Prometheus Deep Dive - Street-Level Ops¶

Real-world workflows for operating Prometheus, debugging missing metrics, and writing production PromQL.

Debugging Missing Metrics¶

A dashboard panel shows "No Data." Work through this systematically:

# 1. Is the target being scraped at all?
curl -s http://prometheus:9090/api/v1/targets | jq '.data.activeTargets[] | select(.labels.job=="api-server") | {instance: .labels.instance, health: .health, lastError: .lastError}'

# Output when healthy:
# { "instance": "10.0.1.5:8080", "health": "up", "lastError": "" }

# Output when broken:
# { "instance": "10.0.1.5:8080", "health": "down", "lastError": "Get http://10.0.1.5:8080/metrics: dial tcp 10.0.1.5:8080: connect: connection refused" }

# 2. Can you reach the metrics endpoint directly?
curl -s http://10.0.1.5:8080/metrics | head -20

# 3. Is the metric being scraped but relabeled away?
# Check relabel_configs and metric_relabel_configs in the scrape config
# A common mistake: a metric_relabel_configs drop rule is too broad
curl -s http://prometheus:9090/api/v1/targets/metadata?metric=http_requests_total

# 4. Is the metric present but the label selector in the query is wrong?
# Query without any label filters to see if the metric exists at all
curl -s 'http://prometheus:9090/api/v1/query?query=http_requests_total' | jq '.data.result | length'

# 5. Is the metric present but the time range is wrong?
#    Staleness: Prometheus marks a series stale 5 minutes after the last scrape
# Check the last sample timestamp
curl -s 'http://prometheus:9090/api/v1/query?query=http_requests_total' | jq '.data.result[0].value'
# value[0] is the Unix timestamp, value[1] is the value

PromQL for SLOs and SLIs¶

Error Rate SLI (Request Success Rate)¶

# 5xx error ratio over the last 30 minutes
1 - (
  sum(rate(http_requests_total{status=~"5.."}[30m]))
  /
  sum(rate(http_requests_total[30m]))
)

# Multi-window alert: fire only when both short AND long windows breach
# Short window catches acute incidents; long window prevents flapping
# Alert: SLO is 99.9% (error budget = 0.1%)
groups:
  - name: slo-alerts
    rules:
      - alert: HighErrorRate_MultiWindow
        expr: |
          (
            sum(rate(http_requests_total{status=~"5.."}[5m]))
            / sum(rate(http_requests_total[5m]))
            > 0.01
          )
          and
          (
            sum(rate(http_requests_total{status=~"5.."}[1h]))
            / sum(rate(http_requests_total[1h]))
            > 0.005
          )
        for: 2m
        labels:
          severity: critical

Latency SLI (p99 < 500ms)¶

# What fraction of requests complete under 500ms?
sum(rate(http_request_duration_seconds_bucket{le="0.5"}[5m]))
/
sum(rate(http_request_duration_seconds_count[5m]))

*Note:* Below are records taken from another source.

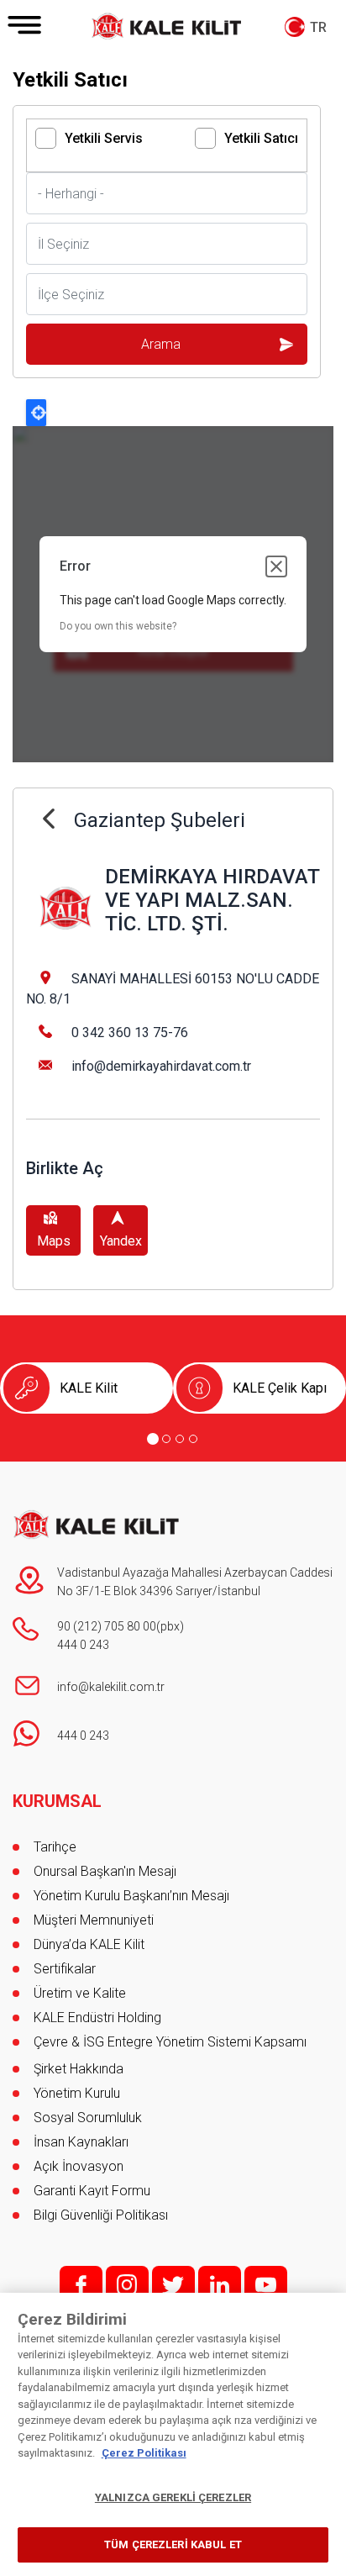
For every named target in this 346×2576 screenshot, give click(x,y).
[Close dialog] (276, 566)
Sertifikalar (65, 1969)
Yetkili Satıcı (261, 138)
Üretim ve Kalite (80, 1993)
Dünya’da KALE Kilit (89, 1944)
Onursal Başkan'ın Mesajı (105, 1871)
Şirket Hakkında (78, 2069)
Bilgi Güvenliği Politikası (101, 2215)
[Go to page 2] (166, 1439)
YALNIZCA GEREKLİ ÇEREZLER (173, 2497)
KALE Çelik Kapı (280, 1388)
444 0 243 (83, 1644)
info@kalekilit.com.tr (111, 1687)
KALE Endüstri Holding (97, 2018)
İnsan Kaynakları (81, 2142)
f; (81, 2285)
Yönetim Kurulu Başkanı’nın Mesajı (131, 1896)
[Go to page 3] (180, 1439)
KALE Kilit (89, 1388)
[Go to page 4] (193, 1439)
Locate (36, 412)
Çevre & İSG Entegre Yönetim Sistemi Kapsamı (170, 2042)
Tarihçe (55, 1847)
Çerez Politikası (144, 2453)
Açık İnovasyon (78, 2166)
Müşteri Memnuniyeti (94, 1920)
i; (127, 2285)
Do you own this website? (118, 626)
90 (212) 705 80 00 (106, 1626)
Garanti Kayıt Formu (94, 2191)
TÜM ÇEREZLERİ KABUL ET (173, 2544)
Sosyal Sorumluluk (88, 2118)
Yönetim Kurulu (77, 2093)
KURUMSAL (57, 1801)
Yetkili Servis (104, 138)
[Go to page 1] (153, 1439)
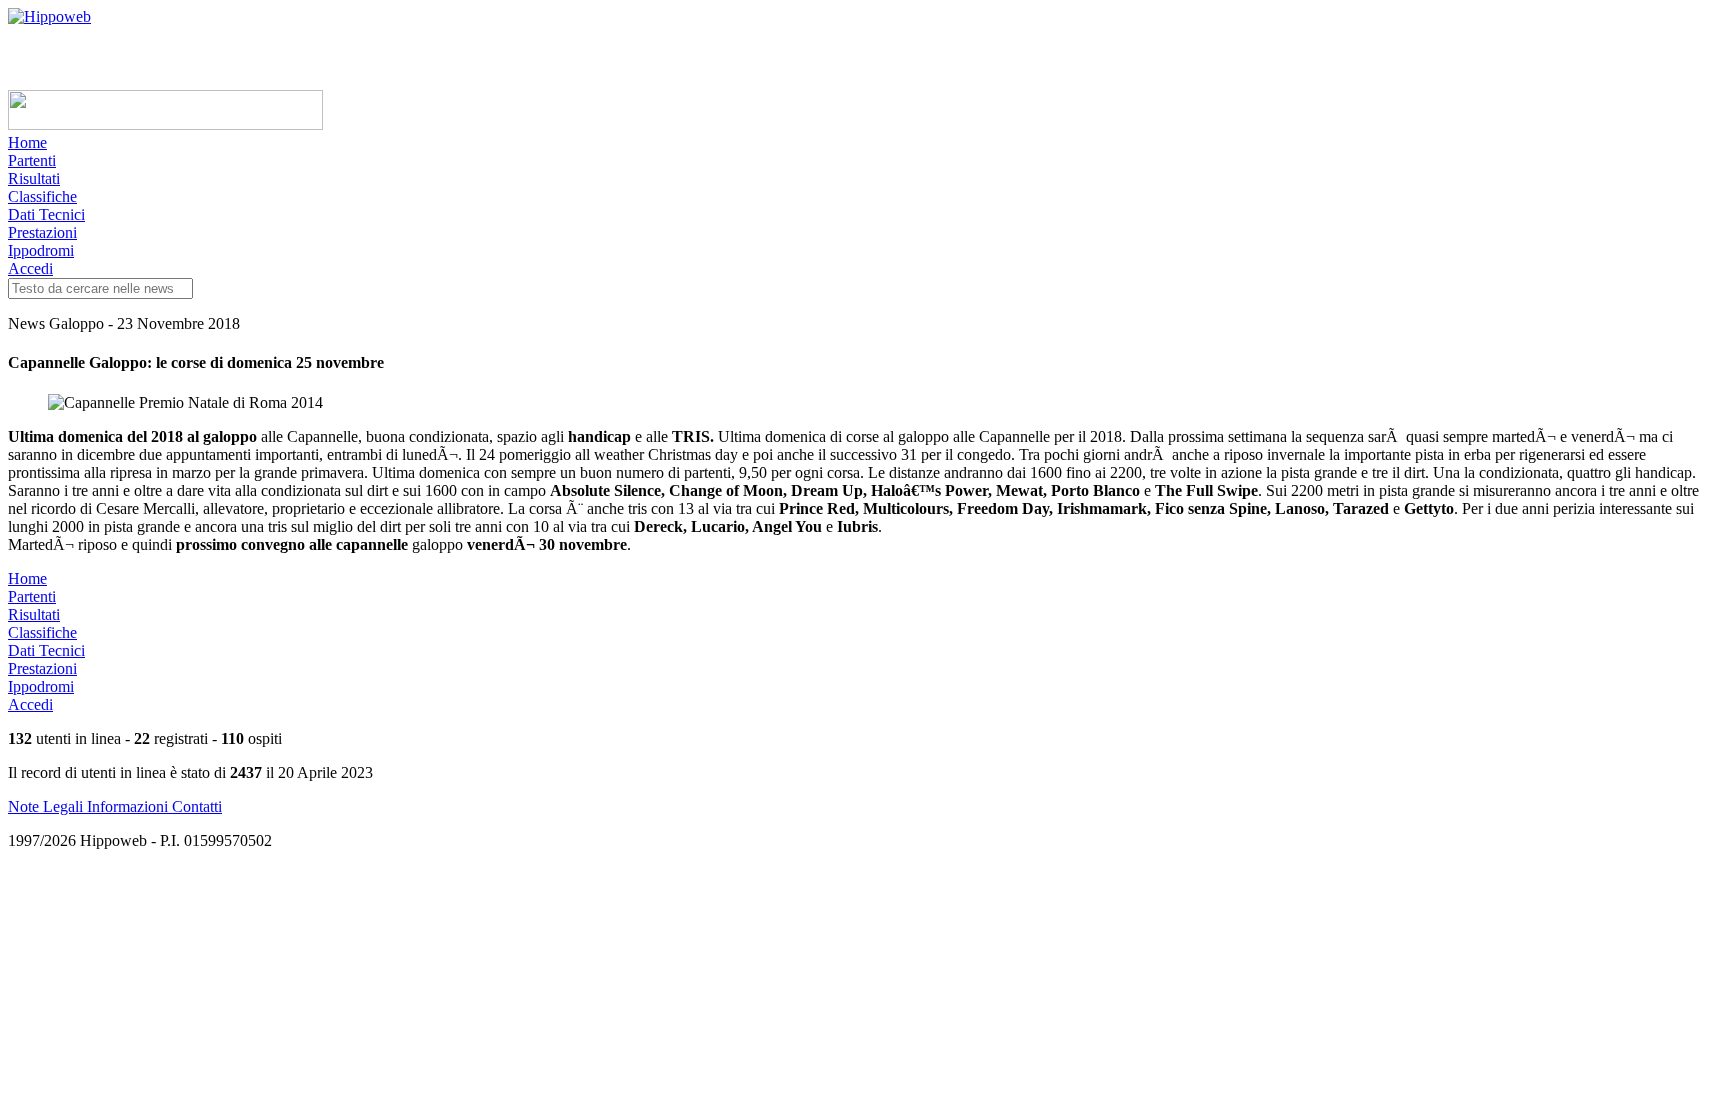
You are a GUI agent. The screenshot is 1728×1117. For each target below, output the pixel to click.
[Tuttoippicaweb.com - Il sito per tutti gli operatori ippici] (165, 124)
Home (27, 142)
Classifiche (42, 196)
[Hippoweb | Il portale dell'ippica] (49, 16)
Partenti (32, 160)
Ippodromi (41, 250)
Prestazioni (42, 232)
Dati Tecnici (46, 214)
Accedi (30, 268)
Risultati (34, 178)
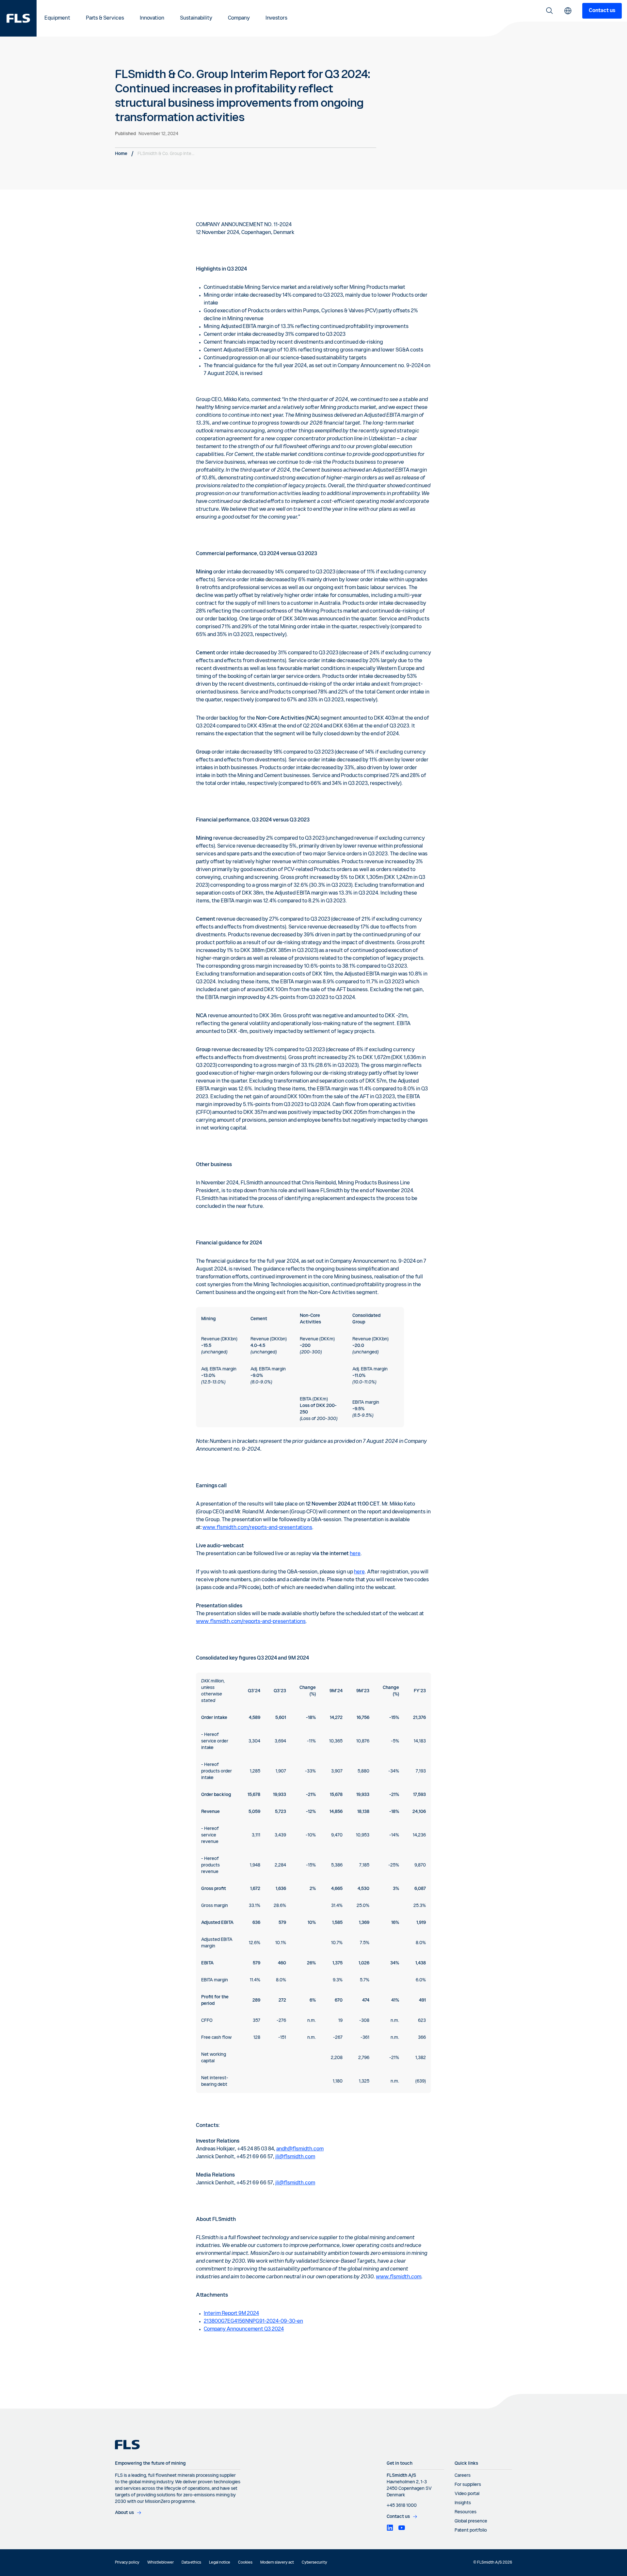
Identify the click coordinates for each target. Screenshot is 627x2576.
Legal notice (219, 2562)
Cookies (245, 2562)
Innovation (152, 18)
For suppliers (468, 2485)
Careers (463, 2475)
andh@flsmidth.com (300, 2149)
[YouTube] (401, 2527)
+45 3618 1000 (402, 2505)
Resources (465, 2512)
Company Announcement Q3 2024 (244, 2329)
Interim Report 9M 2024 (231, 2313)
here (355, 1554)
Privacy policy (127, 2562)
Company (239, 18)
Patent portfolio (471, 2530)
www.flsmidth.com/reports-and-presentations (257, 1527)
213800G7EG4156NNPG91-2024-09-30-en (253, 2321)
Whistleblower (160, 2562)
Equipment (57, 18)
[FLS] (18, 18)
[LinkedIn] (390, 2527)
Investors (276, 18)
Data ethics (191, 2562)
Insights (463, 2503)
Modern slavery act (277, 2562)
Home (121, 154)
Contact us (602, 10)
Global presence (471, 2521)
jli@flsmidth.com (295, 2157)
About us (124, 2513)
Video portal (467, 2494)
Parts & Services (105, 18)
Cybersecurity (314, 2562)
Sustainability (196, 18)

# Alert when <99% of requests are under 500ms
- alert: LatencySLOBreach
  expr: |
    sum(rate(http_request_duration_seconds_bucket{le="0.5"}[10m]))
    /
    sum(rate(http_request_duration_seconds_count[10m]))
    < 0.99
  for: 5m

Availability SLI (Synthetic/Blackbox)¶

# Blackbox exporter probe success rate
avg_over_time(probe_success{job="blackbox-http"}[1h])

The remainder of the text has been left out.